Exercise: Go through the data and copy each line where the string "value" appears.

Input START

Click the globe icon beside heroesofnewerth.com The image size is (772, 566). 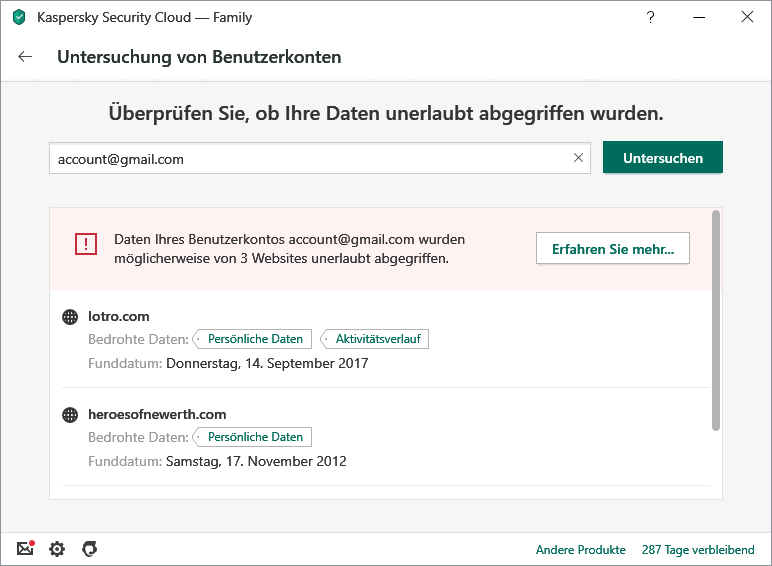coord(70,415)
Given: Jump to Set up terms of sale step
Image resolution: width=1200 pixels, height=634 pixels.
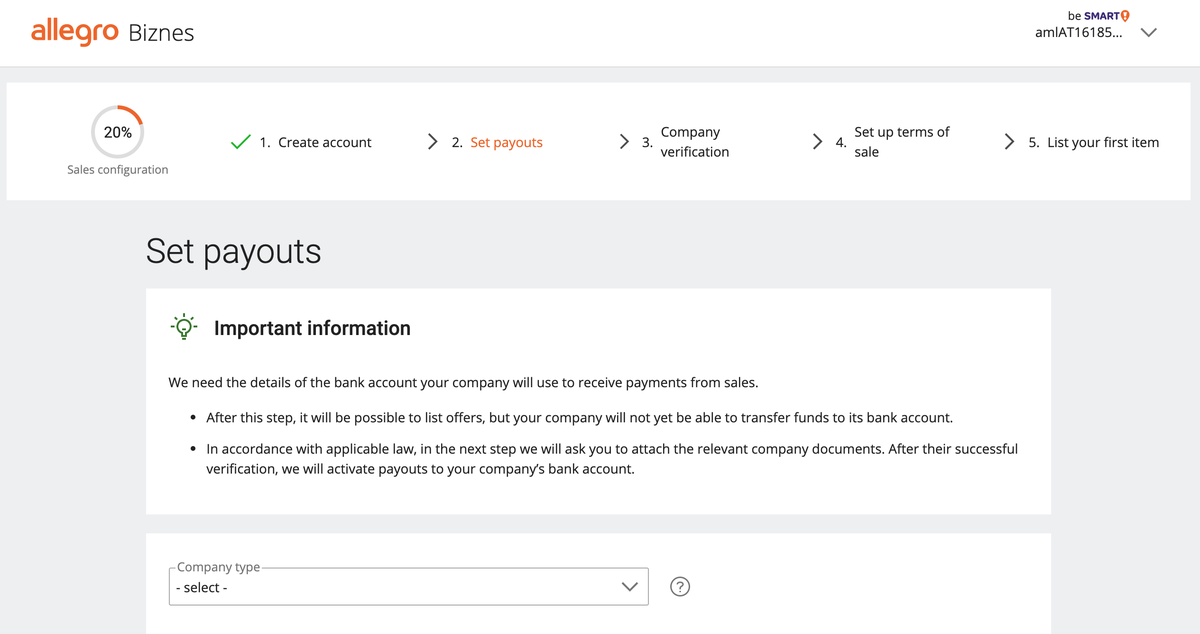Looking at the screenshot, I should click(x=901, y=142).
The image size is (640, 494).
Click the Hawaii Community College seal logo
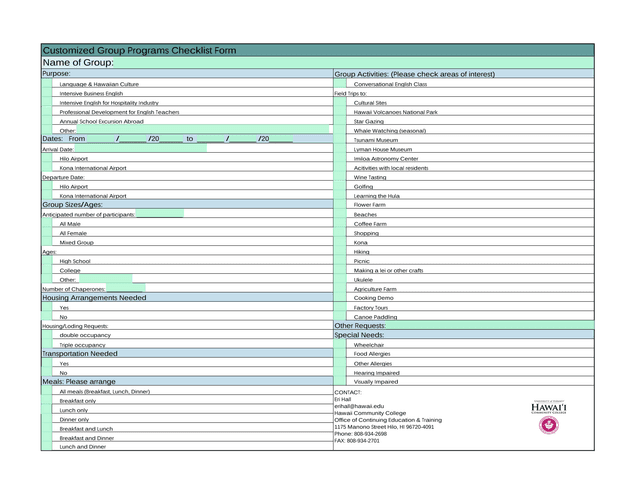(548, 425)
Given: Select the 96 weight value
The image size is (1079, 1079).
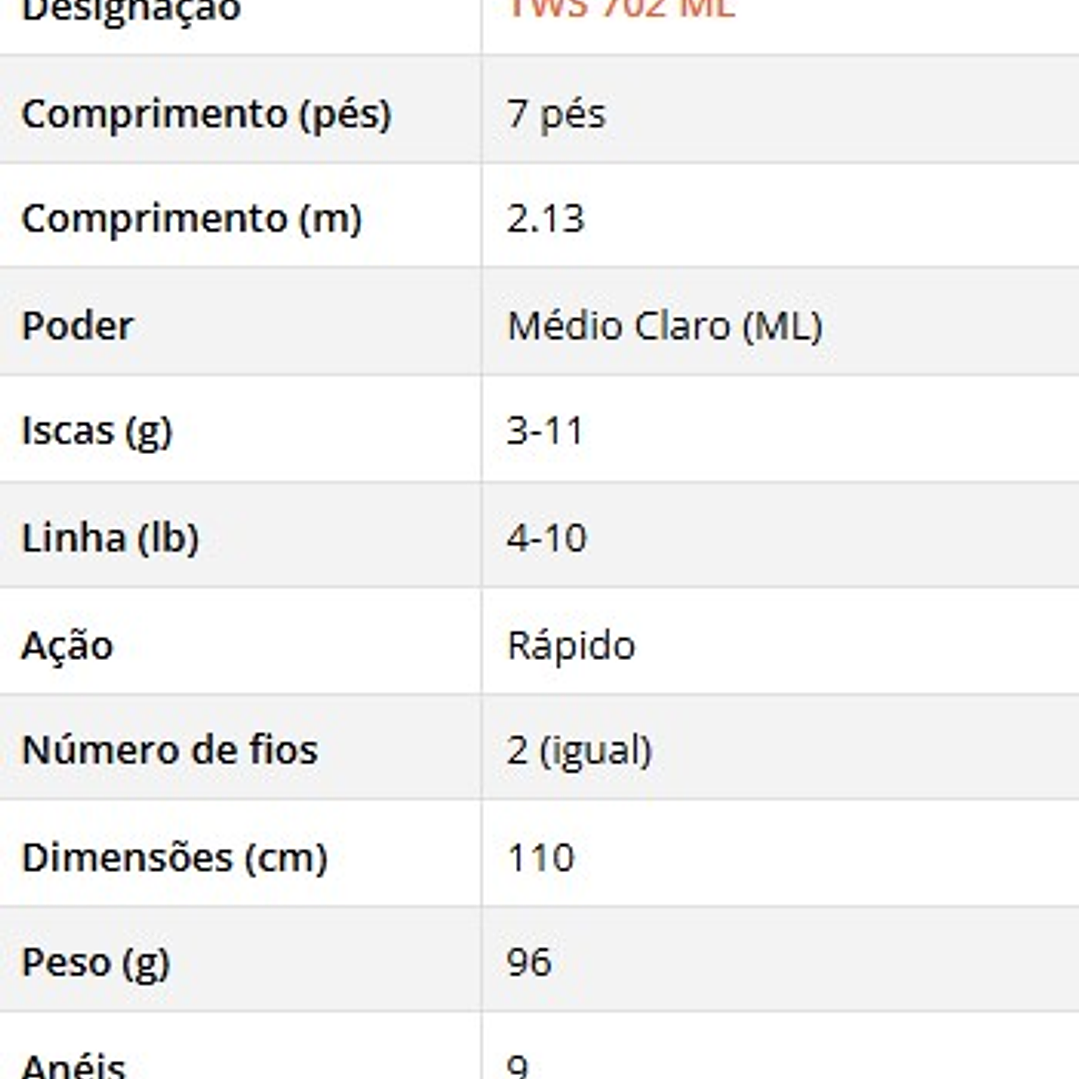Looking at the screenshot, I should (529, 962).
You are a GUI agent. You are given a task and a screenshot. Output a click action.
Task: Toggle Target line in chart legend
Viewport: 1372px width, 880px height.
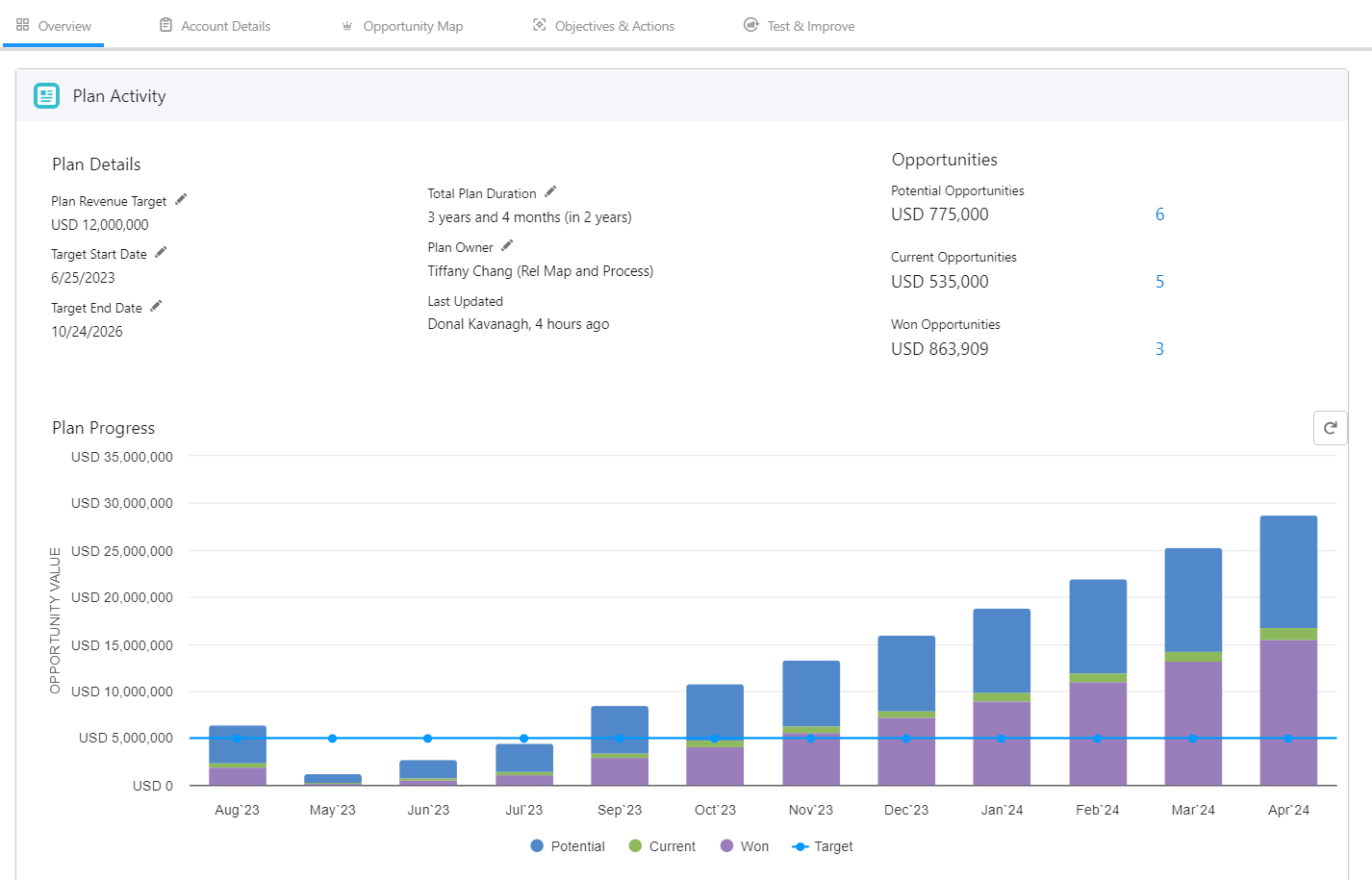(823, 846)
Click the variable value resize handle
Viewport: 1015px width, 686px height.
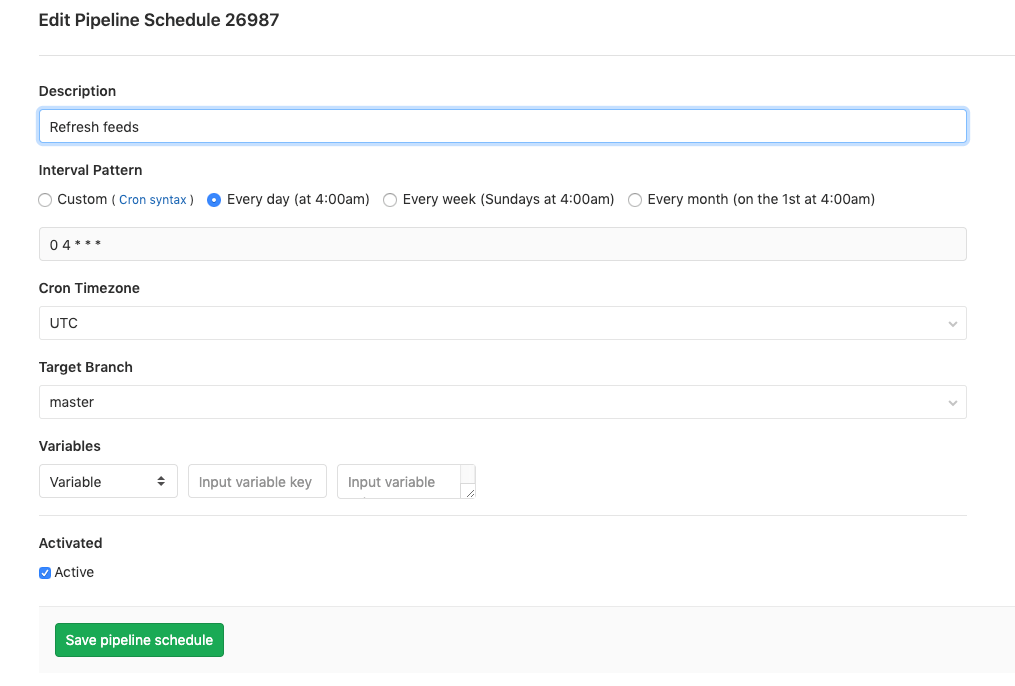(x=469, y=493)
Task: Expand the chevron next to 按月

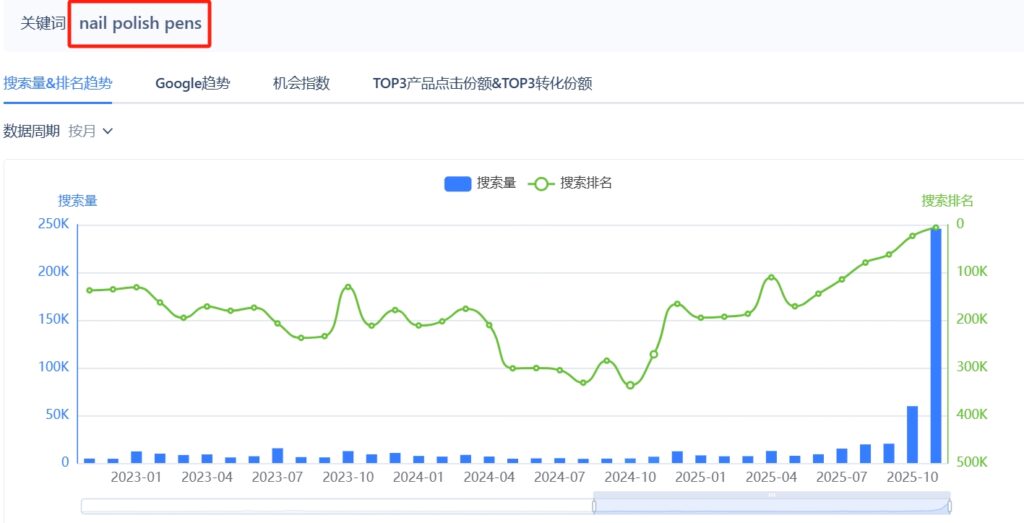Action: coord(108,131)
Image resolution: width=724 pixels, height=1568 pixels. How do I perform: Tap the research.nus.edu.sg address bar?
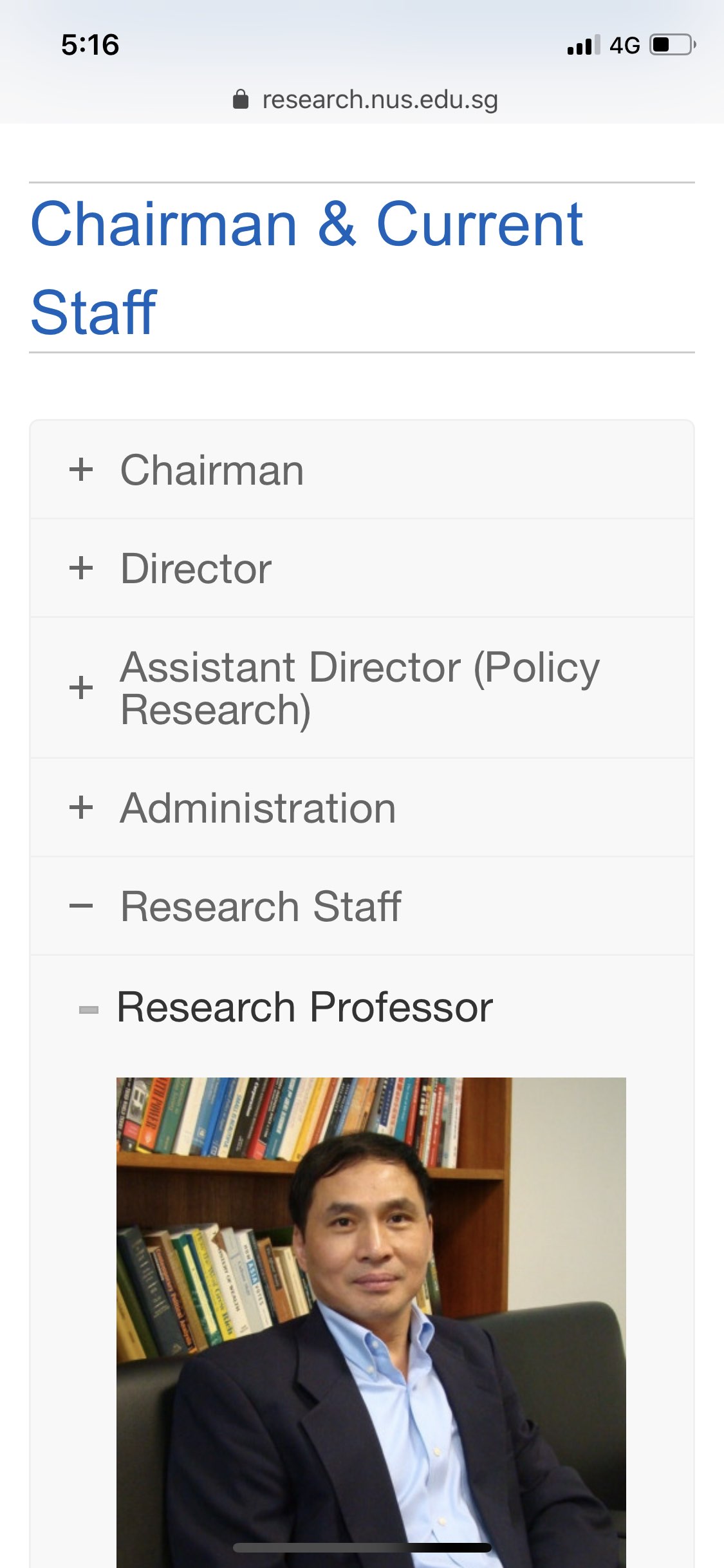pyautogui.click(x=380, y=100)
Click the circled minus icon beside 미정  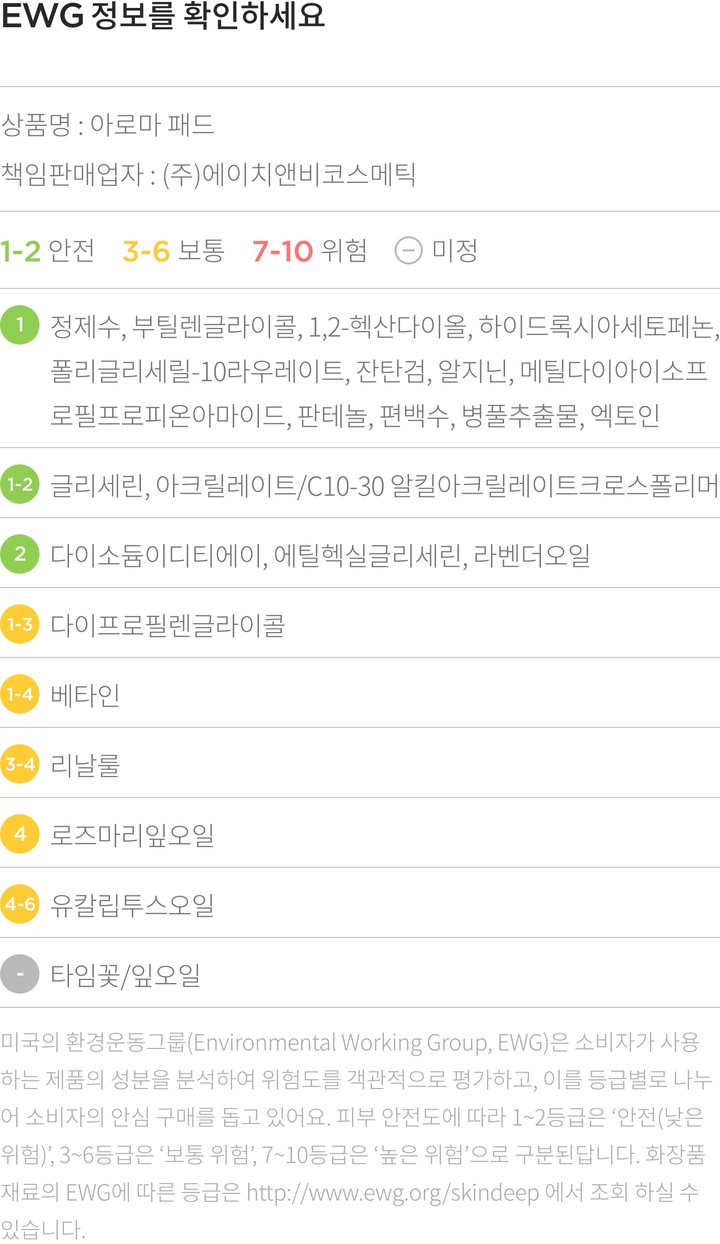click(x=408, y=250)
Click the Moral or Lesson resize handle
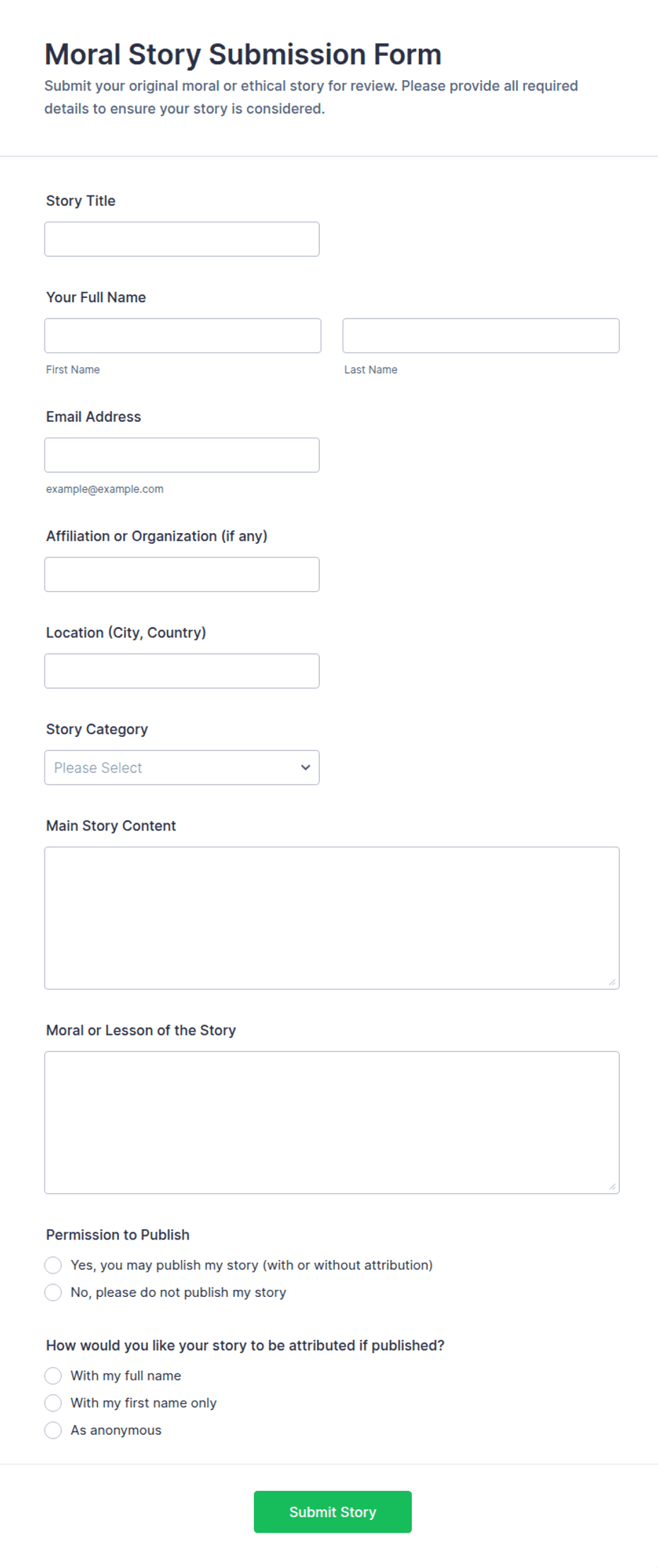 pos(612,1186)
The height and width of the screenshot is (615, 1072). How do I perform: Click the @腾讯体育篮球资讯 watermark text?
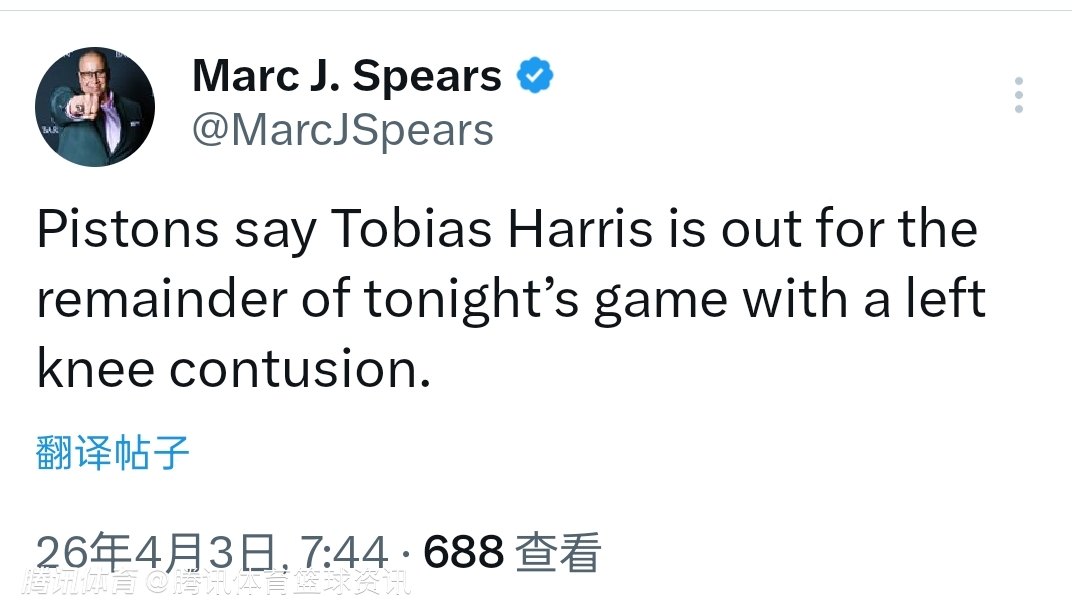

Input END

Response area:
Given: Select the 96 weight value
Click the variable value resize handle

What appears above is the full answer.